• _EXERCISE_
Your task is to repeat exactly the lines from the one with "The width and" through the end of the records, both included; please leave the pictures out.

• _MATERIAL SHOWN_
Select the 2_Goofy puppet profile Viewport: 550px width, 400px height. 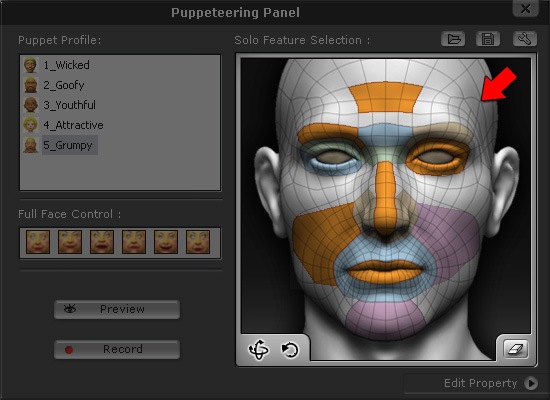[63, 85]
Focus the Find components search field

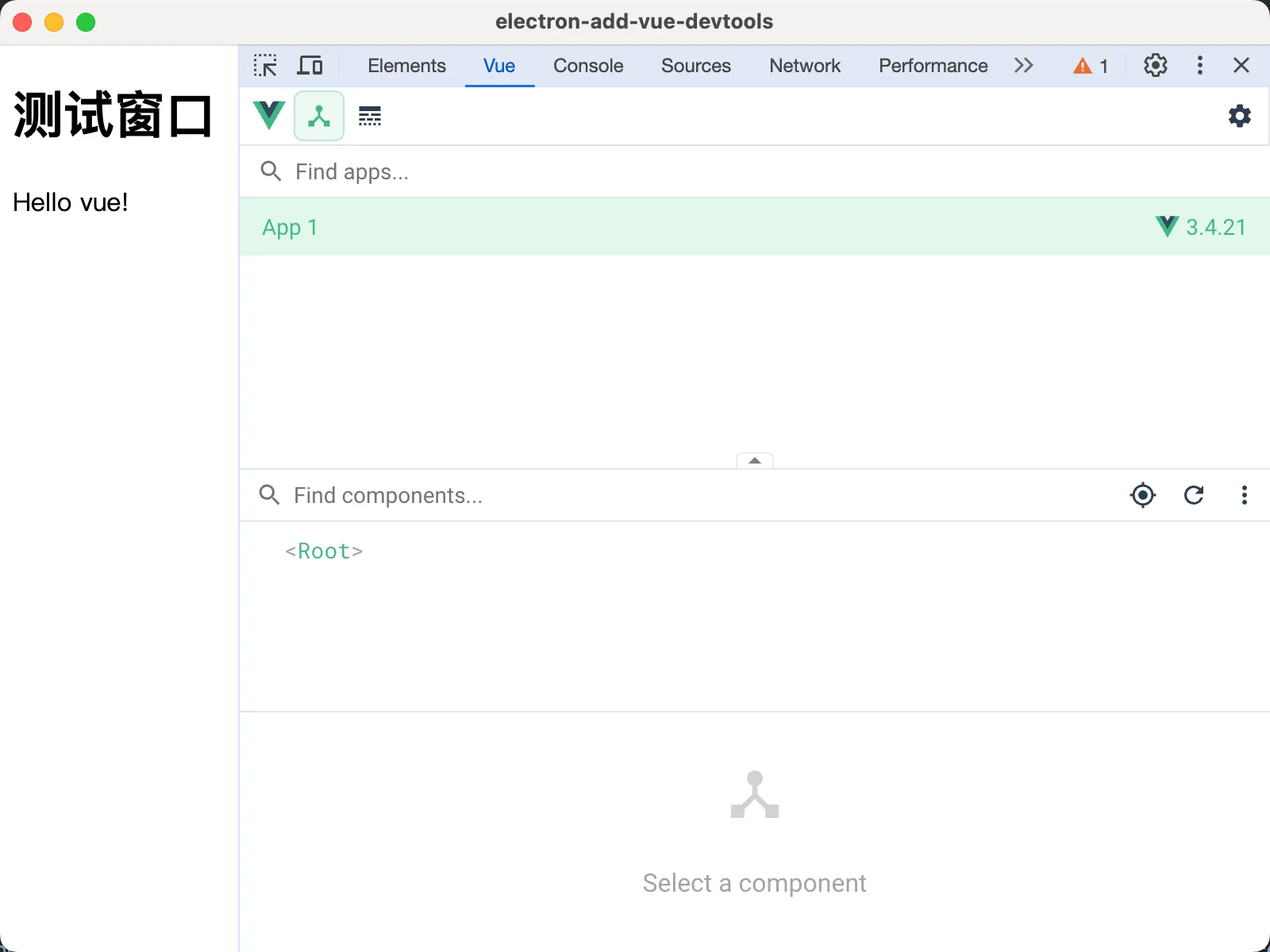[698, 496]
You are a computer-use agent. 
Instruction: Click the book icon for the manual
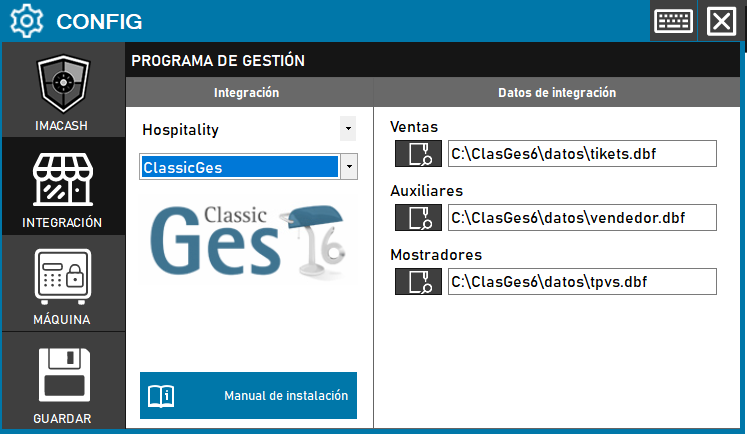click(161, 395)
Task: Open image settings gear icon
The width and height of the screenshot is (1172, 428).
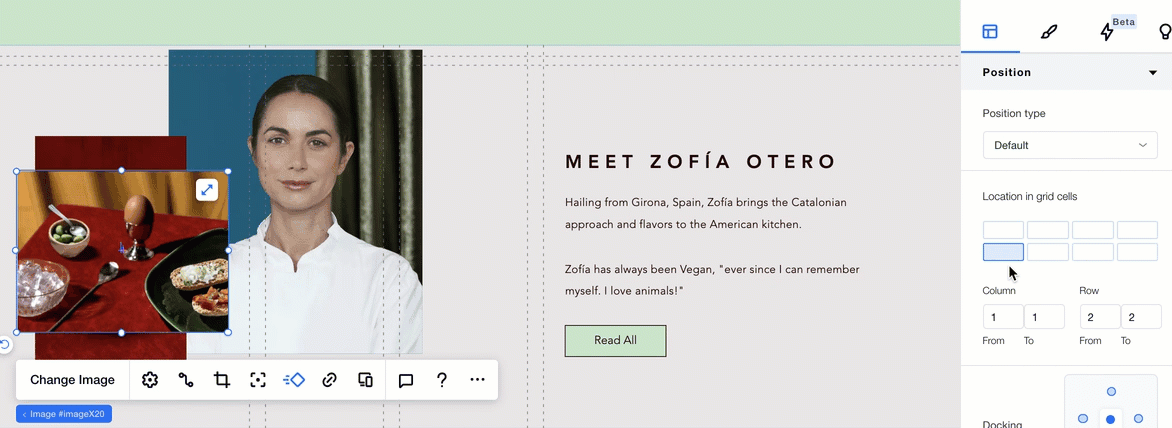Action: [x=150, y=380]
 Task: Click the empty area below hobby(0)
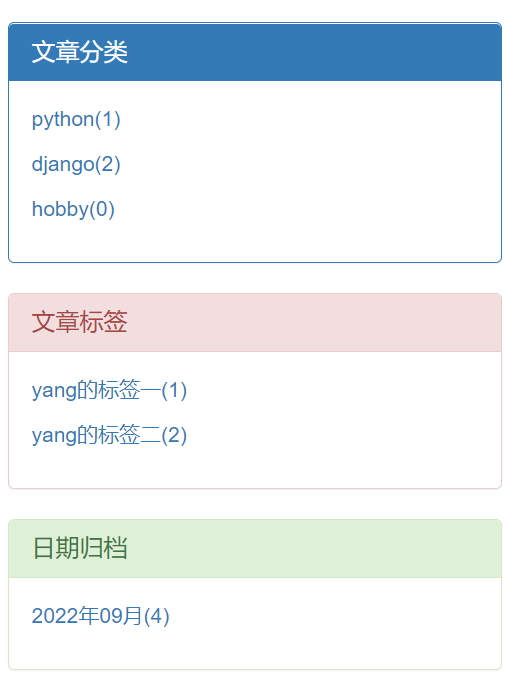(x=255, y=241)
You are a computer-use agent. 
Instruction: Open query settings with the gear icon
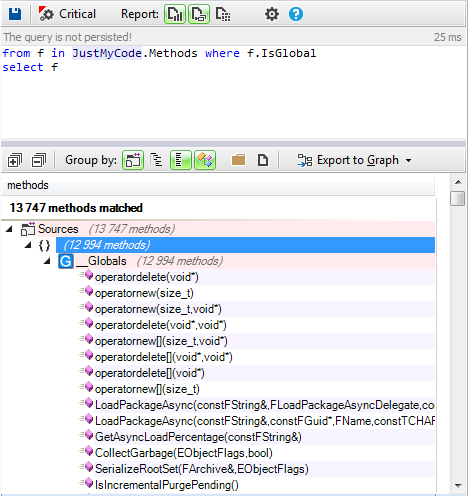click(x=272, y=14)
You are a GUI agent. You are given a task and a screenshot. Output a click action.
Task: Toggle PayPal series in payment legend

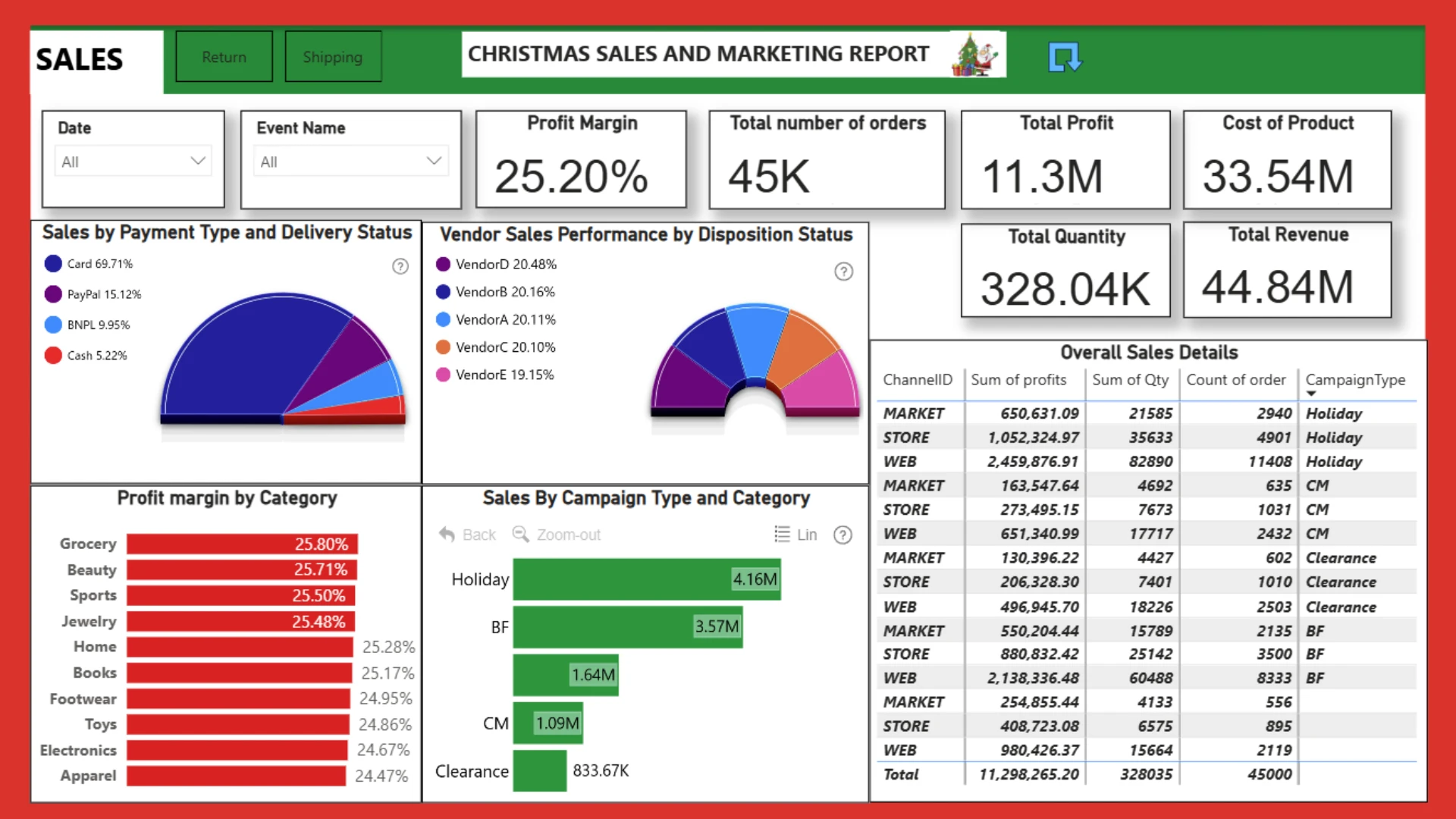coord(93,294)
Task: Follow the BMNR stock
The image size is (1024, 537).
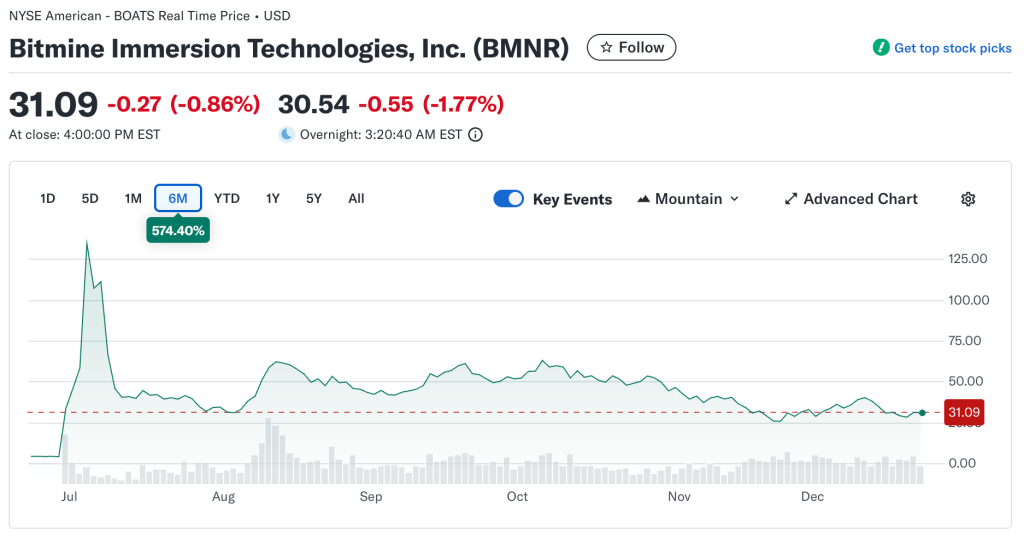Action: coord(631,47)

• _RESPONSE TO THE TASK_
The width and height of the screenshot is (1172, 428).
Action: [x=150, y=380]
 Task: Click the empty area below hobby(0)
(x=255, y=241)
You are a computer-use agent. 
Instruction: Open query settings with the gear icon
click(x=272, y=14)
You are a GUI agent. You are given a task and a screenshot. Output a click action.
Task: Toggle PayPal series in payment legend

coord(93,294)
Task: Follow the BMNR stock
The image size is (1024, 537).
Action: coord(631,47)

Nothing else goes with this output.